Она отдернула москитную сетку и зажгла свет, а он со смущенным видом поднялся на ноги. Массивный, с квадратными плечами, он двигался легко, хотя подметки его сапог были тяжелыми и негнущимися, словно из дерева. В здоровье его было нечто звериное. Определить возраст Сесара Монтеро было невозможно, однако морщины на шее выдавали шестой десяток. Он сел на кровать и принялся привинчивать шпоры.
– Льет как из ведра, – сказала жена, ощущая своими тонкими, как у подростка, костями впитанную за ночь сырость. – Я как губка, впитавшая воду.
Субтильная и угловатая, с длинным острым носом и вечно сонным взглядом, она посмотрела на гардину, точно пыталась разглядеть сквозь нее дождь. Сесар Монтеро наконец пристегнул шпоры, встал и несколько раз притопнул ботинками – звон медных шпор отозвался во всем доме.
– Ягуар в октябре жиреет, – сказал он.
Но, завороженная звуками кларнета, жена его не слышала. Когда она снова на него посмотрела, он, с широко расставленными ногами, наклонив голову перед шкафом, причесывался. В зеркале он не помещался.
Негромко она напевала мелодию Пастора.
– Они бренчали это ночь напролет, – сказал он.
– Очень красивая мелодия, – отозвалась жена.
Женщина сняла с изголовья кровати ленту, собрала волосы на затылке, вздохнула и, уже совсем проснувшись, промурлыкала: «В твоих снах я остаюсь до самой смерти». На это муж не обратил внимания. Из ящика шкафа, где хранились какие-то украшения, женские часики и авторучка, он взял бумажник с деньгами, вынул из него четыре банкноты и снова положил бумажник на место. Потом сунул шесть ружейных патронов в карман рубашки.
– Если ливень не пройдет, в субботу не приеду, – сказал он жене.
Открыл дверь в патио, остановился на пороге, вдохнул хмурый запах октября и стоял там, пока глаза не привыкли к темноте. Сесар Монтеро уже собрался закрыть за собой дверь, когда в спальне зазвонил будильник. Жена слезла с постели. Он стоял, держась за задвижку, пока жена не заставила будильник смолкнуть, взглянул на нее в первый раз за все это время, размышляя о чем-то своем.

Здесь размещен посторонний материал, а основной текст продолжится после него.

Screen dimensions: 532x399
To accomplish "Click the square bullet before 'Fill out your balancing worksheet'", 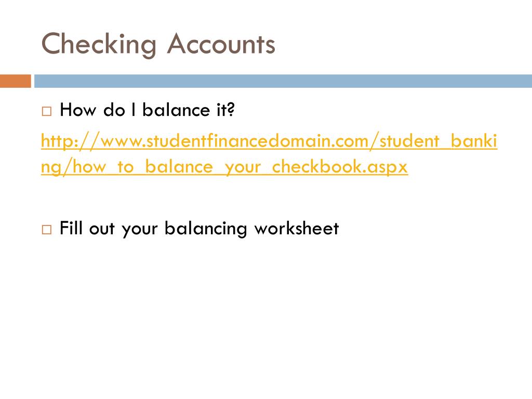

– Ночью во сне я видел слонов, – сказал он.
Закрыл за собой дверь и пошел седлать мула.
Дождь усилился перед третьими колоколами.

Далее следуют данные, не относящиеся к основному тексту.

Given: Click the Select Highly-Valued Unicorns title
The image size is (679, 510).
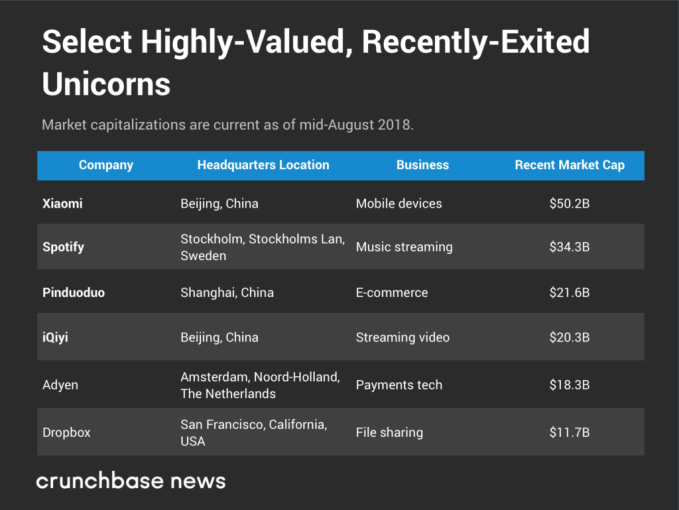Looking at the screenshot, I should 315,63.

Порыв ветра, как будто взметнувшийся с земли, сорвал с миндальных деревьев на площади последние сухие листья, фонари погасли, но двери домов по-прежнему были наглухо закрыты. Сесар Монтеро въехал на муле под навес кухни и, не слезая с седла, крикнул жене, чтобы она принесла плащ. Он стащил с себя двустволку, висевшую у него за спиной, и закрепил ее ремнями перед седлом. Жена принесла плащ.

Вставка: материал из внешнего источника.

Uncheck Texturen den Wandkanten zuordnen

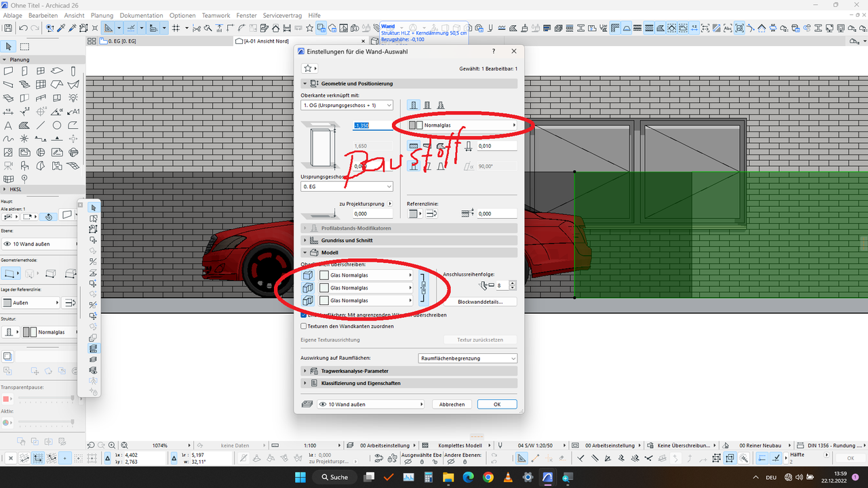pos(304,326)
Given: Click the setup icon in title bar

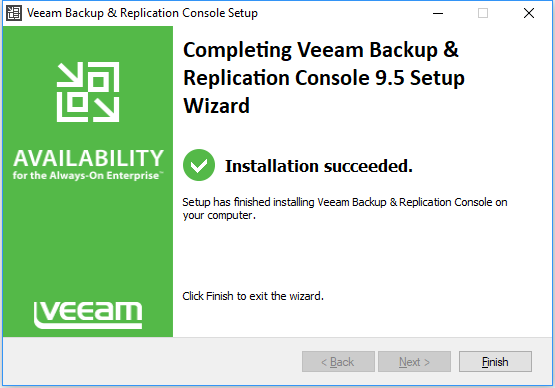Looking at the screenshot, I should (14, 13).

– Дождешься, может, пока перестанет? – неуверенно спросила она.
Молча он надел плащ и кинул взгляд в патио, на дождь.
– Не перестанет до декабря.
Взглядом она проводила его до конца галереи. Дождь с шумом рушился на ржавые листы крыши, но Сесара Монтеро это не остановило. Он пришпорил мула, и ему пришлось наклонить голову, чтобы, выезжая из патио, не удариться головой о косяк.
Дробинки капель с карниза падали на его плечи и расплющивались. Не оборачиваясь, он крикнул с порога:
– До субботы!
– До субботы, – отозвалась она.
На площади единственной открытой дверью была дверь церкви. Сесар Монтеро посмотрел вверх и увидел небо, тяжелое и низкое, в каком-нибудь полуметре над головой. Он перекрестился, снова пришпорил мула и, подняв его на дыбы, заставил покружиться, пока тот наконец не обрел устойчивость на скользкой, как мыло, земле. Тогда-то он и увидел листок, приклеенный к его двери.
Не слезая с мула, он прочитал его. От воды написанное поблекло, но все же слова из выведенных кистью жирных печатных букв прочитать было можно. Сесар Монтеро поставил мула вплотную к стене, сорвал листок и разодрал его в клочья.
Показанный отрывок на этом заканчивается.